#### Required work
Retype the records that follow, every line exactly as written.

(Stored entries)
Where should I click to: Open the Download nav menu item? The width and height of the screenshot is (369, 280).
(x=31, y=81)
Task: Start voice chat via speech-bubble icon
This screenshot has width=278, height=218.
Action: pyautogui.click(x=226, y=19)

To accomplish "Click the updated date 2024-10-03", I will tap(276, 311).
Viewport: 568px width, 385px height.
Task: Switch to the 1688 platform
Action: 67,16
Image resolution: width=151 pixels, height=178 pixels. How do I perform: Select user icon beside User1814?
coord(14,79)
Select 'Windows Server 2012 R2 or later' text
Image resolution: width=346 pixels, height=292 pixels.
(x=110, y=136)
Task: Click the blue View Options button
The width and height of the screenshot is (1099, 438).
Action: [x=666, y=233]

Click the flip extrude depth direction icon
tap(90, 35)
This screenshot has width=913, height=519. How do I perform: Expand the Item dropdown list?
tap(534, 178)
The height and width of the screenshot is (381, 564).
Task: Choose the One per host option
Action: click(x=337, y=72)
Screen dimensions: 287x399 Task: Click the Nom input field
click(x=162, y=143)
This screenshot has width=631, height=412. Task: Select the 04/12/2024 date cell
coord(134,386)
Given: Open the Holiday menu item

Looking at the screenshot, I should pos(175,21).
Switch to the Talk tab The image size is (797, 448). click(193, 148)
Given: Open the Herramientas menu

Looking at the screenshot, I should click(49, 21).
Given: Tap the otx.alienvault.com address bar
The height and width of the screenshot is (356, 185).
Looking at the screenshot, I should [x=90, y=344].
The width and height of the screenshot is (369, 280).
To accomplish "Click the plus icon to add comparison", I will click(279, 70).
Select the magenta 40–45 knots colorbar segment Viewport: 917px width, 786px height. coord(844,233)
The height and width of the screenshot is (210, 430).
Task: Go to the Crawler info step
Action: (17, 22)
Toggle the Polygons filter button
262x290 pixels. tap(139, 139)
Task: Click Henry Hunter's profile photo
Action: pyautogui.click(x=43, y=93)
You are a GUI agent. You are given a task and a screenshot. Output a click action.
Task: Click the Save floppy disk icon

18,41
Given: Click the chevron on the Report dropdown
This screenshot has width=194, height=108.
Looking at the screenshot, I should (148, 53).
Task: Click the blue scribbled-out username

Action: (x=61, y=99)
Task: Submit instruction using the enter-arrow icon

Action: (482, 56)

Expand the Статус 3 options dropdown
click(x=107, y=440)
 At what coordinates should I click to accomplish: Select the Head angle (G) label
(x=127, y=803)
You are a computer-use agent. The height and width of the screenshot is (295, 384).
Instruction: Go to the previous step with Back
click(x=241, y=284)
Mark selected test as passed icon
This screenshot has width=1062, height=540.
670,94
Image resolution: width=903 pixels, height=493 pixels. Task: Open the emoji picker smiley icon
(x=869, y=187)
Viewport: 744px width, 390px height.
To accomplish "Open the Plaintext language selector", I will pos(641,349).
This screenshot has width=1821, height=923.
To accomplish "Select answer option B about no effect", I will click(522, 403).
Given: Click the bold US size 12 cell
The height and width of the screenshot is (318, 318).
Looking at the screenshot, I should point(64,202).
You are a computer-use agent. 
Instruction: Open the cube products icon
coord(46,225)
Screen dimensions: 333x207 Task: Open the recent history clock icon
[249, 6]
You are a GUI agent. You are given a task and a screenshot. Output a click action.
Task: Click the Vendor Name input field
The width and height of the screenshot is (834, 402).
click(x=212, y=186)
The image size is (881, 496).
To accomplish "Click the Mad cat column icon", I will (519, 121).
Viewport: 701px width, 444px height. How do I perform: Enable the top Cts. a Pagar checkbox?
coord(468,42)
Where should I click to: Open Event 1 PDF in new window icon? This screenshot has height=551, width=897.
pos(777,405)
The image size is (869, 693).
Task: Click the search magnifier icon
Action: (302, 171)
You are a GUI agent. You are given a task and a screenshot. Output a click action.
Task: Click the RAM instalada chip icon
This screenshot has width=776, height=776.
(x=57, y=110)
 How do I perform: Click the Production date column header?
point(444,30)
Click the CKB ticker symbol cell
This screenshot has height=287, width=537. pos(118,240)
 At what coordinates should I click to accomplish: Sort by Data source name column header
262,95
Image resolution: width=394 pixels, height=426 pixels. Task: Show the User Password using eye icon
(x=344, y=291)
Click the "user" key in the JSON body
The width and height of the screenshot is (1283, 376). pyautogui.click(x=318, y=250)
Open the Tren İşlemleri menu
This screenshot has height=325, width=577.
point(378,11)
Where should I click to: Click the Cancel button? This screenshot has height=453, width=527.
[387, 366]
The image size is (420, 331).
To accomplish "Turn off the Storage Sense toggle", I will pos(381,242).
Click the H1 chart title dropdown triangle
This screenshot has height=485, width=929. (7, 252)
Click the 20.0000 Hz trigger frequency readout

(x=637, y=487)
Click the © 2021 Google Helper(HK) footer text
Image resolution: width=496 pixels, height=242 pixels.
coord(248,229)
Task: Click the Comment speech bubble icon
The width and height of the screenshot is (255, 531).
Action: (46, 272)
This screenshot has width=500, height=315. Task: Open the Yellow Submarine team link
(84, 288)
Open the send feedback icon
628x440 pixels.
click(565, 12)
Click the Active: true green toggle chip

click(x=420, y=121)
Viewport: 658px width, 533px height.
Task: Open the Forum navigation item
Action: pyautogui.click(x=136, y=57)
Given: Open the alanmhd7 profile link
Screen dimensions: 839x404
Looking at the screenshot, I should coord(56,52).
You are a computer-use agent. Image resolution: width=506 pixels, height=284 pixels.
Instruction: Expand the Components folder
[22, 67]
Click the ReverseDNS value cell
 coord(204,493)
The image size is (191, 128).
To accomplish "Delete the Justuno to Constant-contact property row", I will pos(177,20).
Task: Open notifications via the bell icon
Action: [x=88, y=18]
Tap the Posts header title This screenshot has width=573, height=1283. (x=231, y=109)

#### Response area
Where should I click to: Open the Download nav menu item? The width and height of the screenshot is (369, 280).
(x=31, y=81)
Task: Start voice chat via speech-bubble icon
This screenshot has width=278, height=218.
Action: pyautogui.click(x=226, y=19)

To accomplish "Click the updated date 2024-10-03", I will tap(276, 311).
Viewport: 568px width, 385px height.
Task: Switch to the 1688 platform
Action: 67,16
Image resolution: width=151 pixels, height=178 pixels. How do I perform: Select user icon beside User1814?
coord(14,79)
Select 'Windows Server 2012 R2 or later' text
Image resolution: width=346 pixels, height=292 pixels.
(x=110, y=136)
Task: Click the blue View Options button
The width and height of the screenshot is (1099, 438).
Action: [x=666, y=233]

Click the flip extrude depth direction icon
tap(90, 35)
This screenshot has width=913, height=519. How do I perform: Expand the Item dropdown list?
tap(534, 178)
The height and width of the screenshot is (381, 564).
Task: Choose the One per host option
Action: click(x=337, y=72)
Screen dimensions: 287x399 Task: Click the Nom input field
click(x=162, y=143)
This screenshot has width=631, height=412. Task: Select the 04/12/2024 date cell
coord(134,386)
Given: Open the Holiday menu item

Looking at the screenshot, I should pos(175,21).
Switch to the Talk tab The image size is (797, 448). click(193, 148)
Given: Open the Herramientas menu

Looking at the screenshot, I should click(49, 21).
Given: Tap the otx.alienvault.com address bar
The height and width of the screenshot is (356, 185).
Looking at the screenshot, I should [x=90, y=344].
The width and height of the screenshot is (369, 280).
To accomplish "Click the plus icon to add comparison", I will click(279, 70).
Select the magenta 40–45 knots colorbar segment Viewport: 917px width, 786px height. coord(844,233)
The height and width of the screenshot is (210, 430).
Task: Go to the Crawler info step
Action: (17, 22)
Toggle the Polygons filter button
262x290 pixels. tap(139, 139)
Task: Click Henry Hunter's profile photo
Action: pyautogui.click(x=43, y=93)
You are a GUI agent. You are given a task and a screenshot. Output a click action.
Task: Click the Save floppy disk icon

18,41
Given: Click the chevron on the Report dropdown
This screenshot has width=194, height=108.
Looking at the screenshot, I should (148, 53).
Task: Click the blue scribbled-out username

Action: (x=61, y=99)
Task: Submit instruction using the enter-arrow icon

Action: (482, 56)

Expand the Статус 3 options dropdown
click(x=107, y=440)
 At what coordinates should I click to accomplish: Select the Head angle (G) label
(x=127, y=803)
You are a computer-use agent. The height and width of the screenshot is (295, 384).
Instruction: Go to the previous step with Back
click(x=241, y=284)
Mark selected test as passed icon
This screenshot has width=1062, height=540.
670,94
Image resolution: width=903 pixels, height=493 pixels. Task: Open the emoji picker smiley icon
(x=869, y=187)
Viewport: 744px width, 390px height.
To accomplish "Open the Plaintext language selector", I will pos(641,349).
This screenshot has width=1821, height=923.
To accomplish "Select answer option B about no effect", I will click(522, 403).
Given: Click the bold US size 12 cell
The height and width of the screenshot is (318, 318).
Looking at the screenshot, I should point(64,202).
You are a computer-use agent. 
Instruction: Open the cube products icon
coord(46,225)
Screen dimensions: 333x207 Task: Open the recent history clock icon
[249, 6]
You are a GUI agent. You are given a task and a screenshot. Output a click action.
Task: Click the Vendor Name input field
The width and height of the screenshot is (834, 402).
click(x=212, y=186)
The image size is (881, 496).
To accomplish "Click the Mad cat column icon", I will (519, 121).
Viewport: 701px width, 444px height. How do I perform: Enable the top Cts. a Pagar checkbox?
coord(468,42)
Where should I click to: Open Event 1 PDF in new window icon? This screenshot has height=551, width=897.
pos(777,405)
The image size is (869, 693).
Task: Click the search magnifier icon
Action: (302, 171)
You are a GUI agent. You are given a task and a screenshot. Output a click action.
Task: Click the RAM instalada chip icon
This screenshot has width=776, height=776.
(x=57, y=110)
 How do I perform: Click the Production date column header?
point(444,30)
Click the CKB ticker symbol cell
This screenshot has height=287, width=537. pos(118,240)
 At what coordinates should I click to accomplish: Sort by Data source name column header
262,95
Image resolution: width=394 pixels, height=426 pixels. Task: Show the User Password using eye icon
(x=344, y=291)
Click the "user" key in the JSON body
The width and height of the screenshot is (1283, 376). pyautogui.click(x=318, y=250)
Open the Tren İşlemleri menu
This screenshot has height=325, width=577.
point(378,11)
Where should I click to: Click the Cancel button? This screenshot has height=453, width=527.
[387, 366]
The image size is (420, 331).
To accomplish "Turn off the Storage Sense toggle", I will pos(381,242).
Click the H1 chart title dropdown triangle
This screenshot has height=485, width=929. (7, 252)
Click the 20.0000 Hz trigger frequency readout

(x=637, y=487)
Click the © 2021 Google Helper(HK) footer text
Image resolution: width=496 pixels, height=242 pixels.
coord(248,229)
Task: Click the Comment speech bubble icon
The width and height of the screenshot is (255, 531).
Action: (46, 272)
This screenshot has width=500, height=315. Task: Open the Yellow Submarine team link
(84, 288)
Open the send feedback icon
628x440 pixels.
click(565, 12)
Click the Active: true green toggle chip

click(x=420, y=121)
Viewport: 658px width, 533px height.
Task: Open the Forum navigation item
Action: pyautogui.click(x=136, y=57)
Given: Open the alanmhd7 profile link
Screen dimensions: 839x404
Looking at the screenshot, I should coord(56,52).
You are a computer-use agent. Image resolution: width=506 pixels, height=284 pixels.
Instruction: Expand the Components folder
[22, 67]
Click the ReverseDNS value cell
 coord(204,493)
The image size is (191, 128).
To accomplish "Delete the Justuno to Constant-contact property row", I will pos(177,20).
Task: Open notifications via the bell icon
Action: [x=88, y=18]
Tap the Posts header title This screenshot has width=573, height=1283. (x=231, y=109)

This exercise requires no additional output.